Wobei ich jedoch zu meiner Schande gestehen muss, dass ich eigentlich erst sehr spät durch den gleichnamigen (und zwar etwas abgewandelten, aber auch klasse umgesetzten) Film auf diesen Roman und dem für mich eher neuem Genzre aufmerksam geworden bin.

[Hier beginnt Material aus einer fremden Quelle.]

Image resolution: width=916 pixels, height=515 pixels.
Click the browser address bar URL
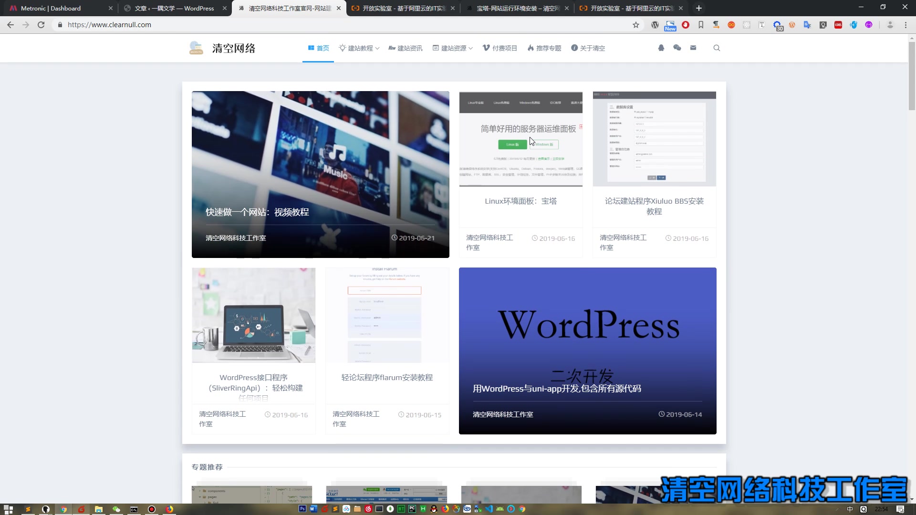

Mit seiner berührenden, ergreifenden Faszination sollte man diese Geschichte auf jeden Fall gelesen haben!

Quotes:

  • „Nicht, Mr. Harvey“, stieß ich hervor, und das eine Wort sagte ich immer wieder. Nicht. Und außerdem sagte ich oft bitte. Franny hat mir erzählt, dass fast jeder »bitte« fleht, ehe er stirbt.
  • Während er mein Bild anstarrte, wurde ihm [Ray] etwas klar – dass es nicht ich war.Ich war in der Luft um ihn herum, ich war in den kalten Morgenstunden, die er mittlerweile mit Ruth verbrachte, ich war in der stillen Zeit seines Alleinseins, wenn er nicht lernte. Ich war das Mädchen, dass er hatte küssen wollen.
  • Da war unser Vater, dessen Herz, wie wir wussten, uns alle in sich trug. Uns schwer und verzweifelt in sich trug, und die Türen seines Herzens öffneten und schlossen sich mit der Schnelligkeit von Klappen an einem Instrument; die geräuschlosen Filzventile, das gespenstische Fingern, Üben und Üben und dann, unglaublich, Klang und Melodie und Wärme.
  • […] Aber sie wartete geduldig. Sie glaubte nicht mehr ans Reden. Das bewirkte nie etwas. Mit siebzig glaubte sie einzig und allein an die Zeit.
  • Die Welt draußen, die ich solange beobachtet hatte, lebte und atmete auf derselben Erde, auf der ich mich jetzt befand. Doch ich wusste, dass ich nicht hinausgehen würde. Ich hatte diese Auszeit genommen, um mich zu verlieben. Mich in eine Art Hilflosigkeit zu verlieben, die ich im Tode nicht empfunden hatte – die Hilflosigkeit, lebendig zu sein, den dunkel leuchtenden Jammer des Menschseins – in dem man sich vortastet, in Ecken herumtappt und die Arme dem Licht entgegenstreckt. All das Teil einer Navigation im Unbekannten.
  • Wann war es angemessen, nicht nur die Toten, sondern auch die Lebenden loszulassen – sie akzeptieren zu lernen?
  • Und ich begann die Dinge auf eine Weise zu sehen, die mich die Welt ohne mich darin begreifen ließ. Die Ereignisse, die mein Tod bewirkte, waren lediglich die Knochen meines Körpers, der in unvorhersehbarer Zukunft wieder intakt sein würde. Der Preis für das, was ich jetzt als diesen wunderbaren Körper sah, war mein Leben gewesen.